Here's a problem the AI trade hasn't fully priced in: you can't ship chips you can't manufacture. Demand for AI processors keeps climbing, but Taiwan Semiconductor Manufacturing Co. (TSM) is bumping up against something no amount of investor enthusiasm can solve—physical capacity limits.
When supply becomes the constraint instead of demand, everything about the power structure in semiconductor markets starts to shift. And that shift is happening right now.
The Gatekeeper Says No
According to The Information, TSMC has delivered some uncomfortable news to Nvidia Corp. (NVDA) and Broadcom Inc. (AVGO): it can't provide all the production capacity they're requesting. For an AI cycle built on the assumption that manufacturing could scale indefinitely, this is more than an inconvenience.

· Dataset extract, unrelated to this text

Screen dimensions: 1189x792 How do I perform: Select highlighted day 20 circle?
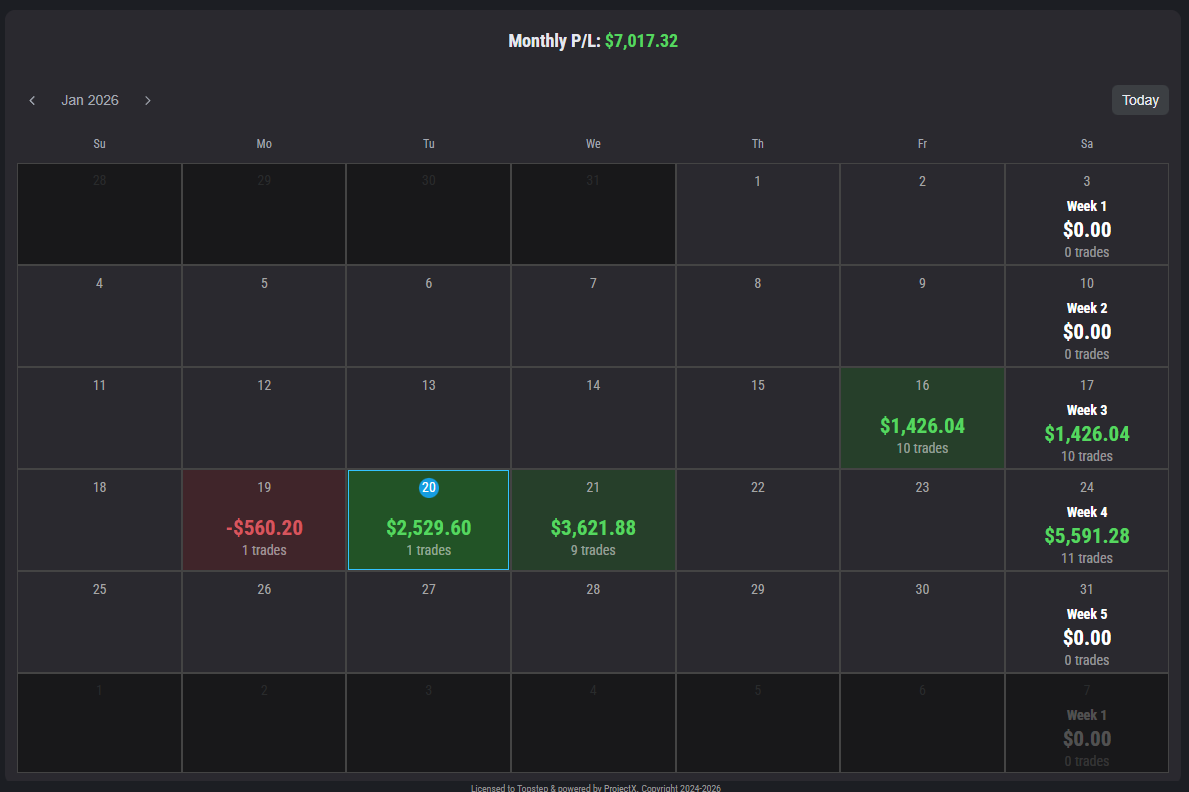[x=429, y=488]
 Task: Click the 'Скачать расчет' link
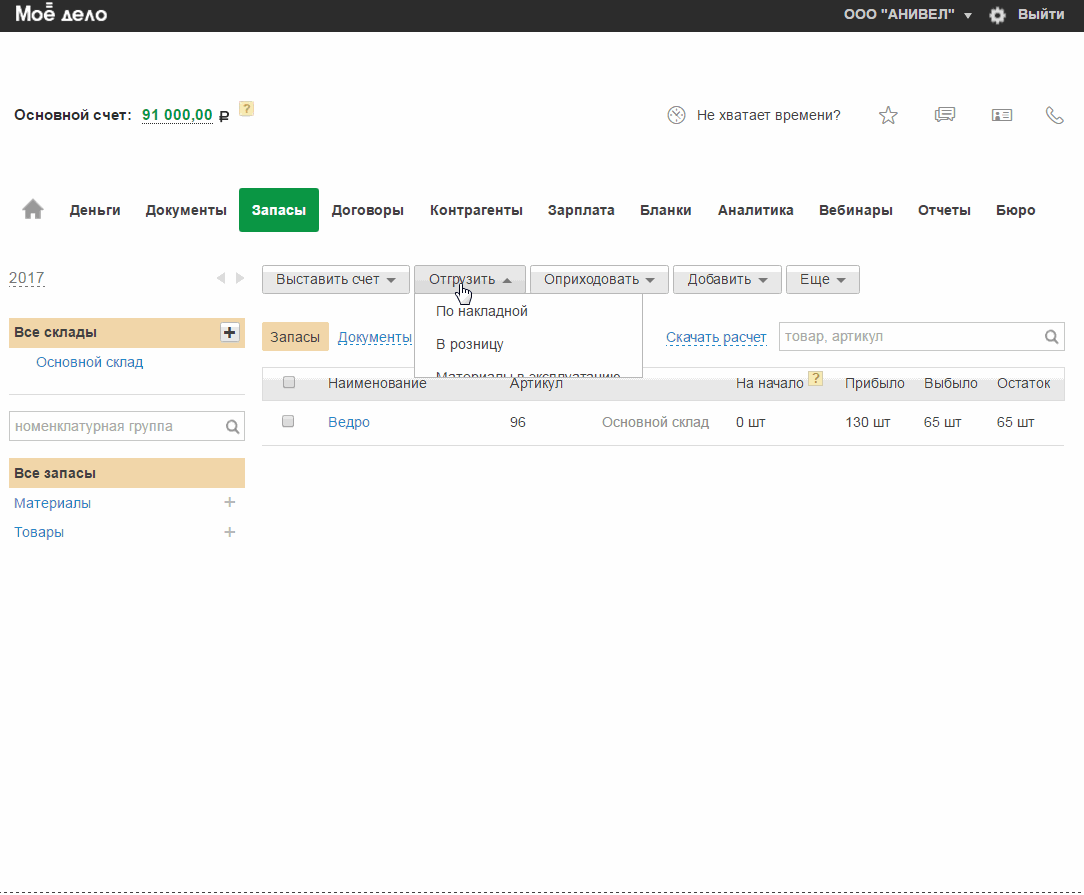point(716,337)
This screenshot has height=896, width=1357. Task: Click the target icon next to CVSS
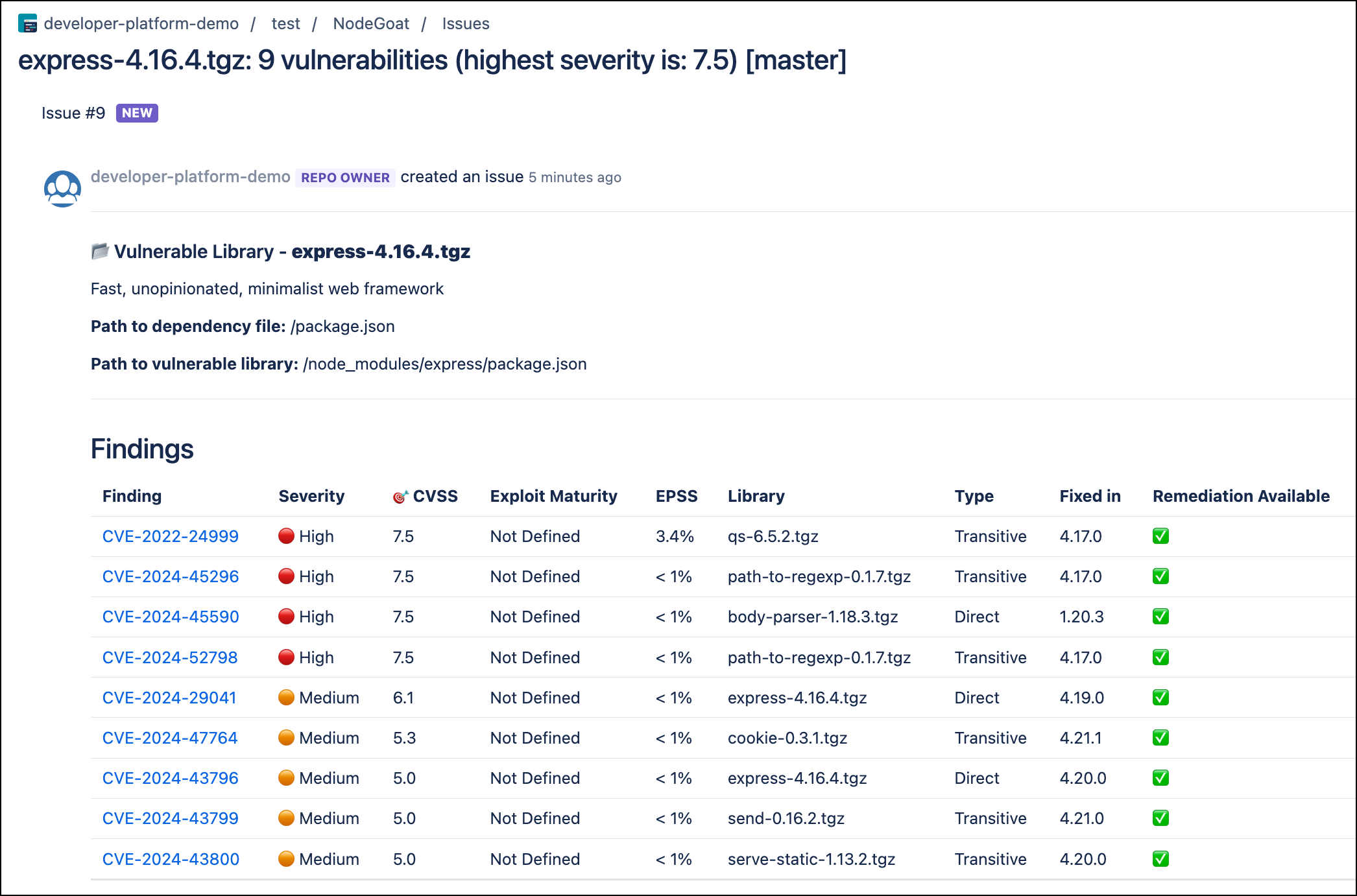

TSMC has dominated advanced semiconductor manufacturing for years. If you designed a cutting-edge chip, TSMC could build it. But the AI wave changed the equation. Advanced-node capacity is finite, fabrication lead times stretch across quarters, and every hyperscaler wants priority access at the same time.
When the world's premier foundry says "we're maxed out," customers don't simply cancel their AI infrastructure plans. They start hunting for alternatives.
Intel's Unexpected Second Act
Enter Intel Corp. (INTC), which suddenly looks interesting again. Intel doesn't need to beat TSMC at its own game to win here. It just needs to be the release valve for an overheated supply chain.
Through Intel Foundry Services, the value proposition is straightforward: available capacity, manufacturing diversification outside Taiwan, and alignment with U.S. chip policy. When you're staring down multi-quarter production delays at TSMC, "available now and dependable" starts to matter as much as "technically superior but backlogged."
This isn't about Nvidia ditching TSMC entirely. It's about overflow demand—custom accelerators, specialized silicon, and adjacent workloads that can't afford to sit in a queue for six months.